2023/11/19 (Sun) 17:03:50

B型肝炎ウイルスの亜種分布
帇木氏は1947年福岡に生まれて、東京大学仏文科を卒業後TBSに勤務。2年後九州大学医学部に学んだ。今は現役の精神科医であり、いくつもの賞を受賞した日本の医学サスペンスの第一人者である。その彼のデビュー作がこの『白い夏の墓標』であった。
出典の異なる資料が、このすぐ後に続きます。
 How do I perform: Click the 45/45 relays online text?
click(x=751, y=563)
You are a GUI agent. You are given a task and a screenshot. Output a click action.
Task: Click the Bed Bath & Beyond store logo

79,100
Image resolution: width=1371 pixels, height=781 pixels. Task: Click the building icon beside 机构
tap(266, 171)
 圧巻だったのが小説の冒頭で紹介される「B型肝炎ウィルス」についてであった。
B型肝炎ウイルスは血と血がまじりあう親密な関係を経て感染するユニークなウィルスだ。人と人が交わって伝播する文化は地域的特徴をもつ。それならB型肝炎の多くの亜種にも地域的特徴があるのではないか。この仮説に基づいて主人公医学チームは日本及び日本周辺のB型肝炎ウィルス亜種「r型」と「w型」の分布の解明に取り組む。
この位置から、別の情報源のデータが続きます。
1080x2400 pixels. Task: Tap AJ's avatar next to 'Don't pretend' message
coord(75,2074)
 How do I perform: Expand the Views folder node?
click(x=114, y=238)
 その結果、ウィルス亜種によって歴然と地域差がでた。r型は九州に多く、北上するに従いw型が増加していく。r型の占める比率で示すと、福岡92%、広島89%、岡山85%、神奈川77%、東京68%、栃木61%、秋田46%と見事な勾配を示していた。
数字の勾配からいけば北海道は30%台になるが、実際は東京と同じ68%であり、逆に距離的には近く90%でよいはずの沖縄は14%であった。
 これだけではない、日本周辺各国の亜種の分布が衝撃的であった。中国、韓国ではr型が100%で、w型が0%であった。さらに驚くことに、台湾、フィリピン、インドネシアでは逆にr型が0%でw型が100%であったのだ。
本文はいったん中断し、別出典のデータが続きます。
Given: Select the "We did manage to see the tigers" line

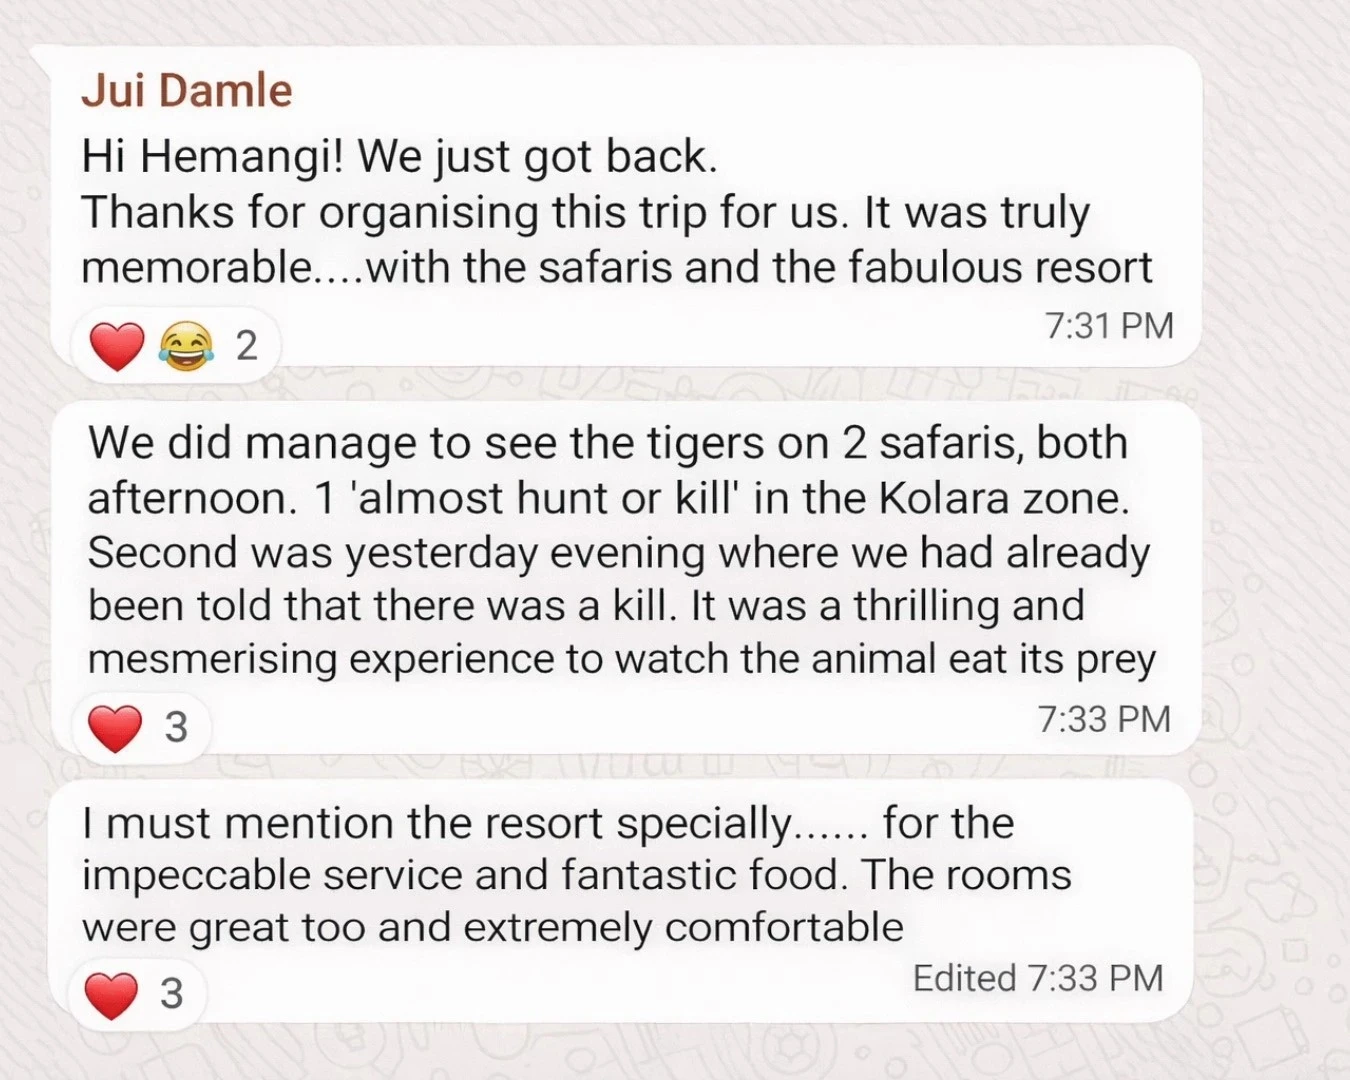Looking at the screenshot, I should [607, 443].
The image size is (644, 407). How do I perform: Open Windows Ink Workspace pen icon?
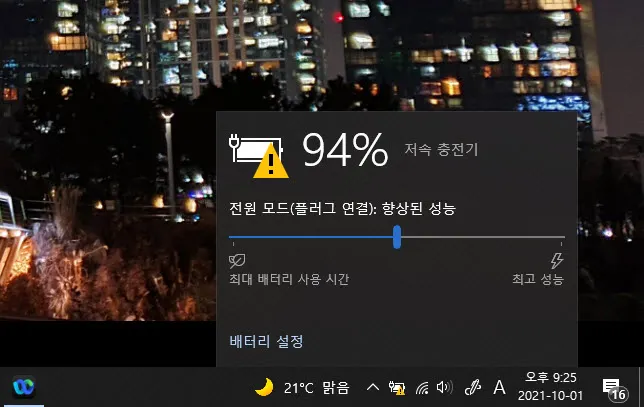pyautogui.click(x=472, y=387)
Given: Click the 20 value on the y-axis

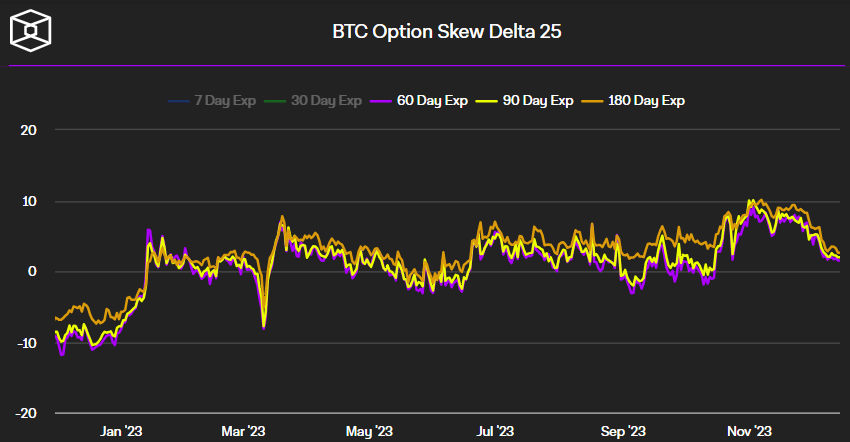Looking at the screenshot, I should pyautogui.click(x=28, y=130).
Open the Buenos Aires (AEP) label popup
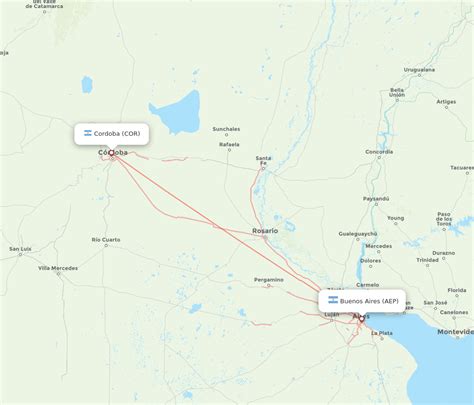The image size is (474, 405). [x=362, y=301]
 ここまで明らかになれば次の推論は十分説得性を持ってくる。すなわち、「原初の日本民族はB型肝炎ウィルスw型に感染していた南方系であった。そこへ中国大陸からr型に感染していた人々が九州ないし本州西端に上陸し、ゆっくり北上しついには本州北端まで到達した。しかし、明治になって全国各地の人々が北海道へ移住したので北海道は平均化され東京と同じ値になった。他方、r型の人々は南下しなかったので沖縄はw型の原型を保ち続けた」
 B型肝炎ウィルスの亜種分布が数万年にわたる日本列島での民族の交流を教えてくれているのだ。
 なんとワクワクする仮説だろう。肝炎ウィルスが日本人のルーツを指し示しているのだ。
 私はこの部分を読み終わり文庫本を伏せた時、「あっ、もしかすると!」とあわてて書類棚に向かった。書類棚のデータ集ファイルを綴って取り出したのが、日本列島へ漂着したゴミ分布図であった。